**Goal**
Reproduce, unchanged, the part of the material that opens with the line containing "Where should I click to: View" and closes with the line containing "Click the TradingView", including both of those lines. Give only that part.

━━━━━━━━━━━━━━━━━━━━

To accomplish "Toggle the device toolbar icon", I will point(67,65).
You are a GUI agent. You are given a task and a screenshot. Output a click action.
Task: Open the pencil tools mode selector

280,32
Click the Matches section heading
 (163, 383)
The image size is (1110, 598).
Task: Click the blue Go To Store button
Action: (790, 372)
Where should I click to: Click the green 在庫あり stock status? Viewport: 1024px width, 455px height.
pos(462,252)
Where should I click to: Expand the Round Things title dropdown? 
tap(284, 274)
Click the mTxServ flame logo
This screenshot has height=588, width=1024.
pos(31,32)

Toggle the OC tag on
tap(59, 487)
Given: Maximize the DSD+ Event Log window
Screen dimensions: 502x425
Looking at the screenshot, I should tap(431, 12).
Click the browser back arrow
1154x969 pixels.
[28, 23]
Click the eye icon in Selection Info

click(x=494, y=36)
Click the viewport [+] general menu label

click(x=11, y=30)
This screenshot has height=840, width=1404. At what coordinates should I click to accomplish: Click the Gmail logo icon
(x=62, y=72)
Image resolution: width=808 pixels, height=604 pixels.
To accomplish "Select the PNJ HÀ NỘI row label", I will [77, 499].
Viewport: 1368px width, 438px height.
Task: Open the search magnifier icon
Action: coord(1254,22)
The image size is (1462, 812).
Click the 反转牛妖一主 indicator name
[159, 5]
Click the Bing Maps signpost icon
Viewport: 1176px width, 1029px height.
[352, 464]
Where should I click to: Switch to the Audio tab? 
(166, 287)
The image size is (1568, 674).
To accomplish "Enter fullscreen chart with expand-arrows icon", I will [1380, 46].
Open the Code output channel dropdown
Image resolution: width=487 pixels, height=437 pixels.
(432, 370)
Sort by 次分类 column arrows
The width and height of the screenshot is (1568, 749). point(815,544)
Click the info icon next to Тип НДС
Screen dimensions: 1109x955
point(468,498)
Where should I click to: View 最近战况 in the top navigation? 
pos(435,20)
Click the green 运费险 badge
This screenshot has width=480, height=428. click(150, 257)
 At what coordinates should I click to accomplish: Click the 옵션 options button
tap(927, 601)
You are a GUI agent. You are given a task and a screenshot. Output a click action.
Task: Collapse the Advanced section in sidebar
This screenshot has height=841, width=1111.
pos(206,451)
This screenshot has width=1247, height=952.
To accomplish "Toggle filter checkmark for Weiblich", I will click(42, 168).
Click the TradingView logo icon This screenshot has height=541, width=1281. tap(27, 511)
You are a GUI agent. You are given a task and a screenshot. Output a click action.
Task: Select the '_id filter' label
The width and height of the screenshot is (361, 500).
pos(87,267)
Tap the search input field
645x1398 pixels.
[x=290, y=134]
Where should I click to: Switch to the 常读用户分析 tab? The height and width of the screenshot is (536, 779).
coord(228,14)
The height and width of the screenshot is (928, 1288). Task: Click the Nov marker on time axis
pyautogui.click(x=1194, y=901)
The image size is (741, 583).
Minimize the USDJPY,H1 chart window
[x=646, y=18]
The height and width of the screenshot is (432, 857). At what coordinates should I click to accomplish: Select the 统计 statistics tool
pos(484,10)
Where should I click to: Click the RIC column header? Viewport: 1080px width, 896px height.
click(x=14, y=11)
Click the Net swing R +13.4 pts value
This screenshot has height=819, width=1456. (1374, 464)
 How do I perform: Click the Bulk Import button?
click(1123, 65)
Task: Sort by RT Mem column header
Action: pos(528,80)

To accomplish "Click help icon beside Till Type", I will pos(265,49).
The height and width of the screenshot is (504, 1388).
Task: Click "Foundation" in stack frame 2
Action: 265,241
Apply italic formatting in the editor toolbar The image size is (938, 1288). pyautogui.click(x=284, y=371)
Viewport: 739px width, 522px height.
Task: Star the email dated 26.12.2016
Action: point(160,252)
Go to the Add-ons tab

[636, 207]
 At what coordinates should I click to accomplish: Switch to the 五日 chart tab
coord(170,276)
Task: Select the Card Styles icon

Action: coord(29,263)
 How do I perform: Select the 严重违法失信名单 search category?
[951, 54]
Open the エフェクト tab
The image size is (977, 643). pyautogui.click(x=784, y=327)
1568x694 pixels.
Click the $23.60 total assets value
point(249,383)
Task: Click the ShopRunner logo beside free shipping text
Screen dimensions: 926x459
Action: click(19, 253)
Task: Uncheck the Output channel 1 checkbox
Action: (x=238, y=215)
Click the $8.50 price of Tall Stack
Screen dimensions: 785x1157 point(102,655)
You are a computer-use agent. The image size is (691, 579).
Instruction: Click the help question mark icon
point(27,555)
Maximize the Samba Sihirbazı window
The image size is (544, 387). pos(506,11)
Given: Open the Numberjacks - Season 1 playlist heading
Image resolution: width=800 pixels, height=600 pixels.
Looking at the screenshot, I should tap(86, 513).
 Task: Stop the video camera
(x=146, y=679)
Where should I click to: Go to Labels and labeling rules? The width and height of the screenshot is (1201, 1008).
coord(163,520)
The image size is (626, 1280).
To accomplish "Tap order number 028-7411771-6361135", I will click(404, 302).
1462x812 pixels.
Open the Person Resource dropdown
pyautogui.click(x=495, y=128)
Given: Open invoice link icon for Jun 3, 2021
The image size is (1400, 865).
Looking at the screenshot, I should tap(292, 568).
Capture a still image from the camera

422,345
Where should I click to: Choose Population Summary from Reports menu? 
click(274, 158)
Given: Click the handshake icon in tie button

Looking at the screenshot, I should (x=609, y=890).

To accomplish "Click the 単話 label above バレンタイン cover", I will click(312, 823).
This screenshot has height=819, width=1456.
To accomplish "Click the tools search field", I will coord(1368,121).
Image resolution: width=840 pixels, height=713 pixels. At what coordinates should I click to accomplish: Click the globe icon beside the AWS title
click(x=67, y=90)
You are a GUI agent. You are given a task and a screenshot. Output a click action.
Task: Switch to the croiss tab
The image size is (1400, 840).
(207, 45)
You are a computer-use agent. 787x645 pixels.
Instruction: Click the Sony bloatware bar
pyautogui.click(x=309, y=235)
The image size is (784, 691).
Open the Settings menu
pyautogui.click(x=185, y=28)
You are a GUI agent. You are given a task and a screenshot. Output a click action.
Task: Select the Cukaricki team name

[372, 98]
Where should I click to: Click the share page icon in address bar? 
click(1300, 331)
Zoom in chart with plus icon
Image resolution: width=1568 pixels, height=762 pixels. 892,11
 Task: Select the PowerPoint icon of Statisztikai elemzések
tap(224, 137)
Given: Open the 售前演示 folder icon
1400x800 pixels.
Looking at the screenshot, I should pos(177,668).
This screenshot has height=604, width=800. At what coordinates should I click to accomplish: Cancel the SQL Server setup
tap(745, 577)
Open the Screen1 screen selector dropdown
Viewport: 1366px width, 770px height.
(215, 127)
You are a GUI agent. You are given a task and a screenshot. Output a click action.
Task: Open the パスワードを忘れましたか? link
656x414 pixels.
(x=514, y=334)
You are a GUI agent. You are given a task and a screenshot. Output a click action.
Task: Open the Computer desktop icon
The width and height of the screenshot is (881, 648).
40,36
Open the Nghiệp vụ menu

━━━━━━━━━━━━━━━━━━━━

**Written answer**
Where should I click to: View 最近战况 in the top navigation? 
pos(435,20)
Click the green 运费险 badge
This screenshot has width=480, height=428. click(150, 257)
 At what coordinates should I click to accomplish: Click the 옵션 options button
tap(927, 601)
You are a GUI agent. You are given a task and a screenshot. Output a click action.
Task: Collapse the Advanced section in sidebar
This screenshot has height=841, width=1111.
pos(206,451)
This screenshot has width=1247, height=952.
To accomplish "Toggle filter checkmark for Weiblich", I will click(42, 168).
Click the TradingView logo icon This screenshot has height=541, width=1281. tap(27, 511)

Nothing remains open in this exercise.